The respondents were represented by William Brown, Esq., McGann, Bartlett & Brown, 281 Hartford Turnpike, Vernon, CT 06066.
This Petition for Review from the September 7, 1993 Finding and Award of the Commissioner acting for the Second District was heard October 7, 1994 before a Compensation Review Board Panel consisting of the Commission Chairman Jesse M. Frankl and Commissioners Angelo L. dos Santos and Michael S. Miles.
JESSE M. FRANKL, CHAIRMAN. The respondents appeal the Finding and Award issued on September 7, 1993 in which the trial commissioner concluded that the claimant’s back injury was compensable.

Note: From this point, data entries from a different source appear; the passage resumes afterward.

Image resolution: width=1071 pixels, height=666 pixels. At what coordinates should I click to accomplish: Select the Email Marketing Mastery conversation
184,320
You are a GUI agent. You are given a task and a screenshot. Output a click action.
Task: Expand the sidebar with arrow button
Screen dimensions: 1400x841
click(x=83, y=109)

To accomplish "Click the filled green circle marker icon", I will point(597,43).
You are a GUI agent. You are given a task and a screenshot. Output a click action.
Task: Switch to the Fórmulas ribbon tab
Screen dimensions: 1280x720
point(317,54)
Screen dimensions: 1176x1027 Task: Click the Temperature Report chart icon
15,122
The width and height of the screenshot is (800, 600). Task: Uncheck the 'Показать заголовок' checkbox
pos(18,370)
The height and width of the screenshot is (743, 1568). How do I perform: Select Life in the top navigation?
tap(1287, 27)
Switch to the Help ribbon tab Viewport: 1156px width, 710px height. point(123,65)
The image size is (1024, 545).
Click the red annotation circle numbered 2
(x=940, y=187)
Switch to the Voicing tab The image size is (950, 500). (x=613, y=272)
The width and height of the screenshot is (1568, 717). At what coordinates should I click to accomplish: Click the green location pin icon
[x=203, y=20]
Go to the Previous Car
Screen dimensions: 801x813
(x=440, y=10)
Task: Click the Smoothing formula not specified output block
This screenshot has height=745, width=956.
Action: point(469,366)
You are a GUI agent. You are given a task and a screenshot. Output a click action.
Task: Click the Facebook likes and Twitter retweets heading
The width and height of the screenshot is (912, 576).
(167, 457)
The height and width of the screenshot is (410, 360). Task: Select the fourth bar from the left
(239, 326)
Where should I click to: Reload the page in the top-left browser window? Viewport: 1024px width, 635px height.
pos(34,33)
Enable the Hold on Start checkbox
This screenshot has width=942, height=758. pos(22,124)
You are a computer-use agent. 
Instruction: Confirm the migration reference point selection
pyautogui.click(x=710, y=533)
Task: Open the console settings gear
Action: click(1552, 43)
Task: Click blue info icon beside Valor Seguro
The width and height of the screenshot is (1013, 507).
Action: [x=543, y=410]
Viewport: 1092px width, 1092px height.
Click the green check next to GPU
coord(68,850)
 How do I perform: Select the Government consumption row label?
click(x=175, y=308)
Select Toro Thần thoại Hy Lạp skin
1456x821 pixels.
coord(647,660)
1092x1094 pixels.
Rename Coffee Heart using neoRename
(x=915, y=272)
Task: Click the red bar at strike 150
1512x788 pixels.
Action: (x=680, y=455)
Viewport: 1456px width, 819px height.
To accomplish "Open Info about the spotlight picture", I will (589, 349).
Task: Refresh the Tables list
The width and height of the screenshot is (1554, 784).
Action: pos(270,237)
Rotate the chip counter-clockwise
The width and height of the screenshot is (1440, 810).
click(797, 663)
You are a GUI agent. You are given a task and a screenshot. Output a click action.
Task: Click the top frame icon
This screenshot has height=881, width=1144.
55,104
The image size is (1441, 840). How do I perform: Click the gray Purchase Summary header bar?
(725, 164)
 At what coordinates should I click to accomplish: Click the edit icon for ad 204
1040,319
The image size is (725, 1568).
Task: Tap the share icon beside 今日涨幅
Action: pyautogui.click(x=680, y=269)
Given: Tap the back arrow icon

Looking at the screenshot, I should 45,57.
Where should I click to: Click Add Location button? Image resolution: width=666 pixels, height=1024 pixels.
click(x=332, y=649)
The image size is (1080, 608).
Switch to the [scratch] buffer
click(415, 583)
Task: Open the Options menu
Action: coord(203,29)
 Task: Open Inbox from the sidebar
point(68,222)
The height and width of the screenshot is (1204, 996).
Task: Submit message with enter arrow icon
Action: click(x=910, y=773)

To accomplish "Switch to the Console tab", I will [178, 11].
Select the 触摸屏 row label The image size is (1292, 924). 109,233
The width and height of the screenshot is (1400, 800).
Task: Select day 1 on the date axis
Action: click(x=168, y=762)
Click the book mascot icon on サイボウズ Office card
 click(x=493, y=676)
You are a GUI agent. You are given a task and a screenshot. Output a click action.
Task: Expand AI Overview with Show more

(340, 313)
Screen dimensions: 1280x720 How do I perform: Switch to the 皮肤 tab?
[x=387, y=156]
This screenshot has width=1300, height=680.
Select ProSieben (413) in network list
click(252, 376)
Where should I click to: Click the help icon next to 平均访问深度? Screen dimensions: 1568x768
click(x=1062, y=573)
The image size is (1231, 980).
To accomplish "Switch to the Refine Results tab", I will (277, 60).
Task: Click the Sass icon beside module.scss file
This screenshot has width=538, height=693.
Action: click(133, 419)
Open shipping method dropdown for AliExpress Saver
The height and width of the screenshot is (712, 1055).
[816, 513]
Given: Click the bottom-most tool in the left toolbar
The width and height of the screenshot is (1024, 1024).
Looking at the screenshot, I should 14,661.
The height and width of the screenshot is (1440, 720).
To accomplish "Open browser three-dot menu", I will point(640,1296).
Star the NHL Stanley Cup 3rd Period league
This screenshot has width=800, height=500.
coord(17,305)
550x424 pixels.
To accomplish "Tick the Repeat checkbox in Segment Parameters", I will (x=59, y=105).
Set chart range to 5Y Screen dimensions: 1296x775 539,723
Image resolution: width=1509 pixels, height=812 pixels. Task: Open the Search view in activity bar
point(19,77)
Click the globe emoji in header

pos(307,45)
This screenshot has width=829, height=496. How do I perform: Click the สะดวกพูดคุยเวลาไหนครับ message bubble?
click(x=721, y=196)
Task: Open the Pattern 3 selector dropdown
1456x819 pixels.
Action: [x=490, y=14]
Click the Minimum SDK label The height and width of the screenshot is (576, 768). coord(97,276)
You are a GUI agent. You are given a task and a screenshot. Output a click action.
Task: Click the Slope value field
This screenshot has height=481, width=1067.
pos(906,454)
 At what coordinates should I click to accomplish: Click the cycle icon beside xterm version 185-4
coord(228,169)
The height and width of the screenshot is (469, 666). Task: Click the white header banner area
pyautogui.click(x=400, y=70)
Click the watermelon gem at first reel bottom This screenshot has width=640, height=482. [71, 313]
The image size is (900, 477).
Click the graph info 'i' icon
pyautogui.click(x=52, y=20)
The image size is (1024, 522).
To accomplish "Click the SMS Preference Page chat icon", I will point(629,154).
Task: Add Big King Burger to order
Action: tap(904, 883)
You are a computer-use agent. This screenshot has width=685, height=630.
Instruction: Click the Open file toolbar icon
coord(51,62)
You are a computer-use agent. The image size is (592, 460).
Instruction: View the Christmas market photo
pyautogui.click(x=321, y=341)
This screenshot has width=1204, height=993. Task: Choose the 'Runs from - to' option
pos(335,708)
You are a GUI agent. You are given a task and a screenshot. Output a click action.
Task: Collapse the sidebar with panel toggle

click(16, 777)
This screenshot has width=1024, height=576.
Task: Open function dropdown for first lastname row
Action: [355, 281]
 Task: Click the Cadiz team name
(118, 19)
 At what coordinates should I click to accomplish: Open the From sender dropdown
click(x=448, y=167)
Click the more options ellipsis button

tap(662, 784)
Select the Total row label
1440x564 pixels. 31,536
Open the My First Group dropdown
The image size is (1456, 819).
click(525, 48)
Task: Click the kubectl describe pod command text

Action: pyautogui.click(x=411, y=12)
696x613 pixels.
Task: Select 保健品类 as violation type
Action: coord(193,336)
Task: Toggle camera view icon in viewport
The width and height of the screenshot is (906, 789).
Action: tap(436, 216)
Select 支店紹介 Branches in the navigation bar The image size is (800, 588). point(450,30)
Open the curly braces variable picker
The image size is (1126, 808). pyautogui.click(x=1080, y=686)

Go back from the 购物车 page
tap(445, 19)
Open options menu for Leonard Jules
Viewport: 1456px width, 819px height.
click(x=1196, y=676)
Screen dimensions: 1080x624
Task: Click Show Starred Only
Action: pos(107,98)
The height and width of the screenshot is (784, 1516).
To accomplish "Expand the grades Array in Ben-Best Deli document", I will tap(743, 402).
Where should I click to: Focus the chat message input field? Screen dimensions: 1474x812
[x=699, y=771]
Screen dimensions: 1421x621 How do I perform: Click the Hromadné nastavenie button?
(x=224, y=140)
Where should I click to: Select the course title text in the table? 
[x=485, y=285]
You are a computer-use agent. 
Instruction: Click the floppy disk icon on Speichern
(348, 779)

In support of their appeal, the respondents contend that the claimant’s injury occurred at her home, and thus did not arise out of or in the course of her employment. We disagree.
The trial commissioner found that the claimant, while working as the seafood manager for the respondent employer, sustained an injury to her back due to the repetitive trauma of lifting and moving heavy containers of fish and lobster during the second week of June, 1991. Specifically, the trial commissioner found that the claimant’s work duties caused her to suffer low back strain and stress, which weakened the claimant’s back, and culminated in a disc herniation and bulges during a “minor bending incident” at her home on June 18, 1991. The trial commissioner concluded that the claimant’s work activity was the primary cause of her low back disability.
Whether the trier erred in finding that the claimant’s injury arose out of and in the course of her employment requires a factual determination which we will not disturb unless it is found without evidence, contrary to law or based on unreasonable or impermissible factual inferences. Northrop v. Boehringer Ingelheim, 9 Conn. Workers’ Comp. Rev. Op. 228, 1032 CRD-7-90-6 (Oct. 30, 1991). The Connecticut Supreme Court has defined the necessary causal connection between injury and employment as follows: “The causal connection required to be established is that the employment was the proximate cause of the injury...” Cole v. Norwalk Wilbert Vault Co., 4 Conn. Workers’ Comp. Rev. Op. 155,156, 330 CRD-2-84 (Feb. 26, 1988) (quoting Madore v. New Departure Mfg. Co., 104 Conn. 709, 713 (1926)). In determining proximate cause, we employ a “substantial factor” analysis. Id.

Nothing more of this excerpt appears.